As most of the Company’s leases do not provide an implicit rate, the Company used its incremental borrowing rate based on the information available at commencement date in determining the present value of lease payments.
Provision (Benefit) for Income Taxes
Provision (Benefit) for Income Taxes
Provision (benefit) for income taxes is accounted for under the asset and liability method. Deferred tax assets and liabilities are recognized for the future tax consequences attributable to differences between the financial statement carrying amounts of
existing assets and liabilities and their respective tax bases and operating loss and tax credit carry forwards. Deferred tax assets and liabilities are measured using enacted tax rates expected to apply to taxable income in the years in which those deferred amounts are expected to be recovered or settled. Valuation allowances are recorded for deferred tax assets that more likely than not will not be realized. The effect on deferred tax assets and liabilities of a change in tax rates is recognized in income in the period that includes the enactment date. The Company’s policy is to recognize interest to be paid on an underpayment of income taxes in interest expense and any related statutory penalties in provision (benefit) for income taxes in the Consolidated Statements of Operations.
Stock-Based Compensation Expense
Stock-Based Compensation Expense
Stock-based compensation expense is measured at the grant date based upon the estimated fair value of the portion of the award that is ultimately expected to vest and is recognized as expense over the applicable vesting period of the award generally using the straight-line method (see Note 9, Stock-Based Compensation for more information).

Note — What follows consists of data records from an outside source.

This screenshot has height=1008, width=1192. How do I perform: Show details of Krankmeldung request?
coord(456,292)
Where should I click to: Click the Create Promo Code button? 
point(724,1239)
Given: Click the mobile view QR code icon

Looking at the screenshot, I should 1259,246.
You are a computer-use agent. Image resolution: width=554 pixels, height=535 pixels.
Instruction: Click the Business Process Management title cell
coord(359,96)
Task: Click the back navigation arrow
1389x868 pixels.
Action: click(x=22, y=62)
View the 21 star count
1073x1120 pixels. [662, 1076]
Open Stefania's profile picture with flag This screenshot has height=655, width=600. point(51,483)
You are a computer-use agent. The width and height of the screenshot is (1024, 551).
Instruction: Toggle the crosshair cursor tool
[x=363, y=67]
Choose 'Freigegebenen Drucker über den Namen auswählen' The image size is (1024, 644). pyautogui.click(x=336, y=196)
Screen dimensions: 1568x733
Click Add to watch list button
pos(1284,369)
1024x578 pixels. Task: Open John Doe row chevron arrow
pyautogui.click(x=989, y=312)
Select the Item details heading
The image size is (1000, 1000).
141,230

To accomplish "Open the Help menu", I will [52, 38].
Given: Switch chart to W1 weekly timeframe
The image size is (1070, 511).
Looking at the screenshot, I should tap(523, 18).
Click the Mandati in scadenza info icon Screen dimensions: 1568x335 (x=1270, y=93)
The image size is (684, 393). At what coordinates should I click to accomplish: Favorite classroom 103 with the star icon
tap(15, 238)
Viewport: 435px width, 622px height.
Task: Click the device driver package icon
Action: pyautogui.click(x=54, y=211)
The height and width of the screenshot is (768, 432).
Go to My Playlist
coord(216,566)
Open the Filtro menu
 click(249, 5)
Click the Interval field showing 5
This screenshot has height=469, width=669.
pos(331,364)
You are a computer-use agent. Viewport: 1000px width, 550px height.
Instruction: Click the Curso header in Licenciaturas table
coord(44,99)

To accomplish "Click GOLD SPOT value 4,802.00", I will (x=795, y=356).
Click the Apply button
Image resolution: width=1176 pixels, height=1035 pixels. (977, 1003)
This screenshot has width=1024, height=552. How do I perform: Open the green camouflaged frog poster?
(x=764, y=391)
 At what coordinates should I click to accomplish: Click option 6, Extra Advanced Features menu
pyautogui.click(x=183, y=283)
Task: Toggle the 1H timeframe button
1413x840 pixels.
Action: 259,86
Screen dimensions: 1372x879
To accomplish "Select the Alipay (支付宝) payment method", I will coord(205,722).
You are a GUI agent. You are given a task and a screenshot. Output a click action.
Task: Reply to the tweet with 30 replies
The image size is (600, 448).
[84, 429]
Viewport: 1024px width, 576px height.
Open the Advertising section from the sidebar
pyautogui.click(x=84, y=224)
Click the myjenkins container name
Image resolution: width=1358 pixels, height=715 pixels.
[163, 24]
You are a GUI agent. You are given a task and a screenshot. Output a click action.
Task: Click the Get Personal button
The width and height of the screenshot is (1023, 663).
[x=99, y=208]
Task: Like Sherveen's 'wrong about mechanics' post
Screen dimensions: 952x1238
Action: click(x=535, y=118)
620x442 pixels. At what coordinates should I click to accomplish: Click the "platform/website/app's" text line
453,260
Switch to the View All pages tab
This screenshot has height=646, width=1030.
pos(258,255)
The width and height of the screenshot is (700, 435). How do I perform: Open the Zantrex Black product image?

Recent Accounting Pronouncements
Recently Adopted Accounting Pronouncement
In December 2023, the Financial Accounting Standards Board (“FASB”) issued Accounting Standards Update (“ASU”) No. 2023-09, “Income Taxes (Topic 740): Improvements to Income Tax Disclosures.” The ASU includes amendments requiring enhanced income tax disclosures, primarily related to standardization and disaggregation of rate reconciliation categories and income taxes paid by jurisdiction. The guidance is effective for fiscal years beginning after December 15, 2024, with early adoption permitted, and should be applied either prospectively or retrospectively. The Company adopted ASU No. 2023-09 during the year ended December 30, 2025. See Note 7, Income Taxes for further detail.
Recent Accounting Pronouncements Not Yet Adopted
In November 2024, the FASB issued ASU No. 2024-03, "Disaggregation of Income Statement Expenses (Subtopic 220-40)." The ASU requires public entities to disaggregate, in a tabular presentation, certain income statement expenses into different categories, such as purchases of inventory, employee compensation, depreciation, and intangible asset amortization. The guidance is effective for fiscal years beginning after December 15, 2026, with early adoption permitted, and may be applied retrospectively. The Company is currently evaluating the impact of adopting the new ASU on its consolidated financial statements and related disclosures.